Unscrambling the Egg, Inc. Incident
Written by Tom van DintherBeneath the charming facade of a chicken farming game lies a story of unexpected consequences when a third-party community tool clashes with changes to the game’s servers. Let me take you through the time I was in the middle of a major data loss incident for a popular mobile indie game.
Egg, Inc. is a mobile game on Android and iOS in the idle genre. You build and upgrade a farm housing chickens to lay eggs ranging from standard edible eggs to eclectic eggs that can warp space and time. The game has an online feature in the form of contracts where players can cooperatively lay eggs to reach common goals for rewards. The game also includes a cloud save feature, which will be at the centre of this tale. I developed a range of third-party tools for the community as a companion to this game. These tools allow players to perform what-if calculations, track cooperatives, and the newest feature to make it to my companion app was a dashboard to provide a convenient overview to the player.
The Companion App
The companion app was a rewrite of an earlier set of tools. It started with a simple farm value calculator to perform what-if calculations. I then added a contract calculator which started simple and soon had the addition of a contract search. I then rewrote the farm value calculator into a more user-friendly interface. At this stage, I had already been in contact with the game developer to discuss changes in their farm value formula to keep my calculators accurate. He had expressed enthusiasm for the community project and was implicitly aware of the usage of his public game backend by third parties.
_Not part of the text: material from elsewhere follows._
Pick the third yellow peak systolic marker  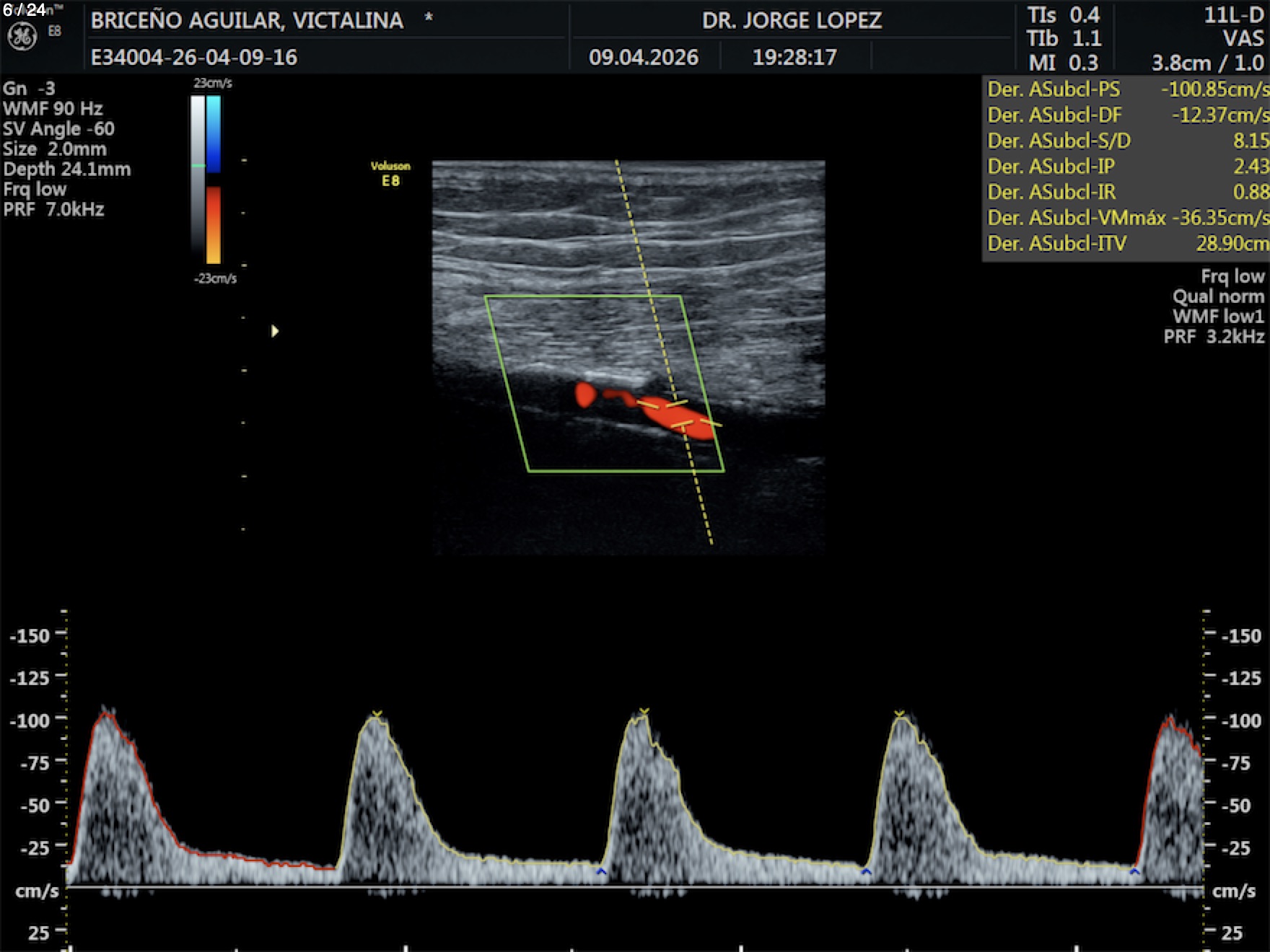tap(899, 714)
The companion app runs as a progressive web app (PWA) and gets its data from the game’s servers. The game servers communicate with game clients using Google Protocol Buffers, so my system architecture includes a component I call the proxy API. The proxy API emulates a game client by making calls using the latest protocol buffer schemas for its payloads and translates the responses into its own contract serialising the payloads as JSON for easy consumption on the web client.
The companion app utilises the game backend for two data calls. The first is a request for a contract, given a contract ID and a cooperative ID, the API could fetch the data for the cooperative to display on the page. The second is a request for player data to display information on the dashboard such as whether the daily gift has been claimed, the contract cooperatives the player is a part of, and current farm details which were used to pre-populate the farm value calculator. Naturally, the player data calls required a player ID to fetch this data. The companion app allowed players to enter their player ID (discoverable through the in-game menus) which was saved to local storage to be included with the player data requests.
The Player ID
The primary purpose for the game backend offering player data is to enable a cloud save feature. To identify a player for this purpose the game developer initially decided to use an ID offered by the OS-native game service, Google Play Services for Android and Game Center for iOS. That was until February 2021, when a large game update was released. The game developer decided to switch to using their own Egg, Inc. ID which required a migration strategy.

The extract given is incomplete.